SOURCE DATA:
──────────────────────────────
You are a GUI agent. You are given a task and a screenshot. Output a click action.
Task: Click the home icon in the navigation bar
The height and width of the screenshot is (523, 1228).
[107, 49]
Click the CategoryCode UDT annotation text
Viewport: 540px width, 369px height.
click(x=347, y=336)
──────────────────────────────
INSTRUCTIONS TO FOLLOW:
Each record needs to be duplicated exactly as given.

RESULT OF THE TASK:
You are a GUI agent. You are given a task and a screenshot. Output a click action.
Task: Click the home icon in the navigation bar
The height and width of the screenshot is (523, 1228).
[107, 49]
Click the CategoryCode UDT annotation text
Viewport: 540px width, 369px height.
click(x=347, y=336)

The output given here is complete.